In this climate, defending free speech is not easy or popular for universities - a startlingly large number of their students now treat this fundamental right with great skepticism.
A Gallup survey from earlier this year found that 27 percent of college students approve of campus restrictions on 'expressing political views that are upsetting or offensive to certain groups,' and nearly half support restrictions on press coverage of protests.
Rising campus ambivalence about free expression makes the University of Chicago's message all the more necessary.
Academic freedom has helped to make America's system of higher education the envy of the world. Think of all of the discoveries and advances that never would have been possible if universities were so miserly in their definitions of legitimate speech and inquiry.
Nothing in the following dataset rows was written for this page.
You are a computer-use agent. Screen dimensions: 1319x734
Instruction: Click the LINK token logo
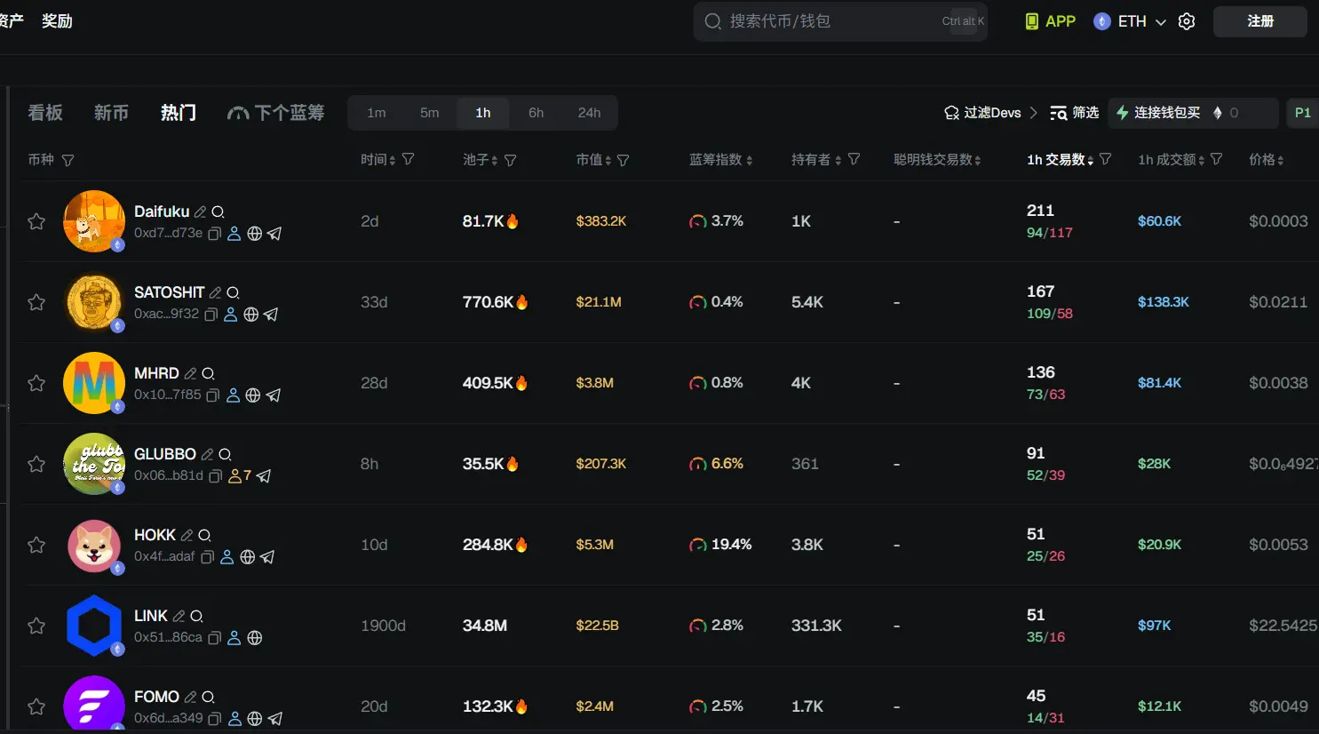(93, 626)
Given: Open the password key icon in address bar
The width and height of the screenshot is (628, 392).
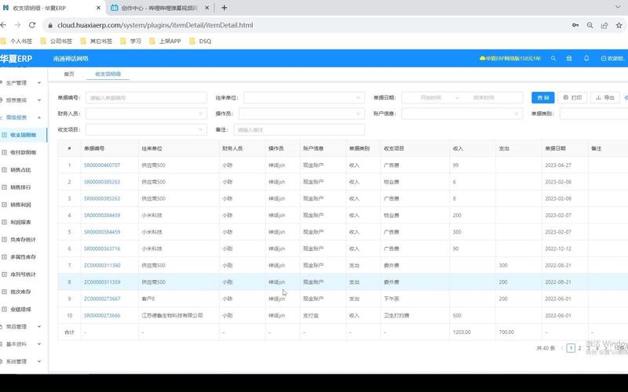Looking at the screenshot, I should 576,25.
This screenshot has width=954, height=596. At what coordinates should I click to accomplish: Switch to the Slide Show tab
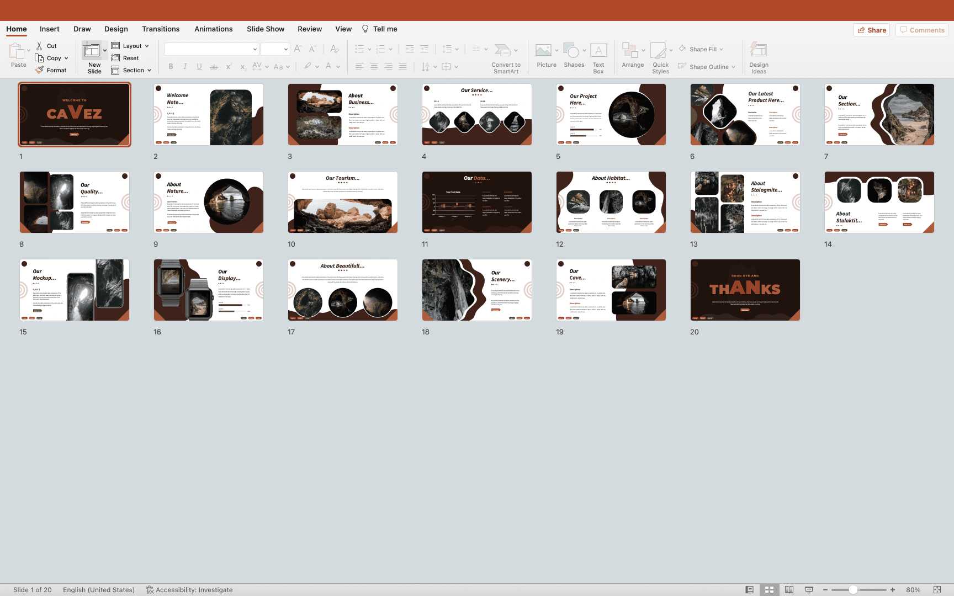point(266,29)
And therein lies the real danger for higher education. As institutions move in growing numbers to regulate speech and debate and shut out divergent views instead of engaging with challenging ideas, students stand to lose.
Welcoming all views is not only a matter of fairness but it is also essential to the mission of colleges and universities.
Sadly, American institutions of higher education are increasingly squelching speech and teaching students that it's acceptable for them to entertain only views with which they are comfortable.
Are universities truly preparing students for engaged citizenship by preaching inclusion while practicing censorship?
Not only does the constriction of academic freedom grate against Americans' First Amendment rights, it also falls far short of the values alumni and other supporters of higher education expect.
For a cautionary tale about the ramifications of undermining free speech, consider the University of Missouri, which rose to notoriety after an embarrassing episode in which an assistant professor, Melissa Click, assaulted a student journalist and requested 'some muscle' to remove him from a protest site.
After the university's botched handling of the incident, Mizzou alumni voted with their wallets, and giving plummeted.
The University of Chicago, fortunately, is leading a growing vanguard in the fight for free expression on campus.
In 2014, it adopted a model policy, now informally called the Chicago Principles, that was designed to protect and support campus free speech. Other universities including Princeton, the University of Wisconsin, American University and Johns Hopkins have adopted the same or similar principles as their own, ensuring that free speech will be properly protected.
President Obama, in delivering Howard University's May 2016 commencement speech, reminded his audience of the importance of engaging with all ideas and listening to speakers who have views with which they disagree.
The University of Chicago and President Obama have provided an important reminder that we only harm ourselves when we limit, rather than expand, speech and debate.
For the benefit of students and our country, let's hope that more colleges and universities follow Chicago's example.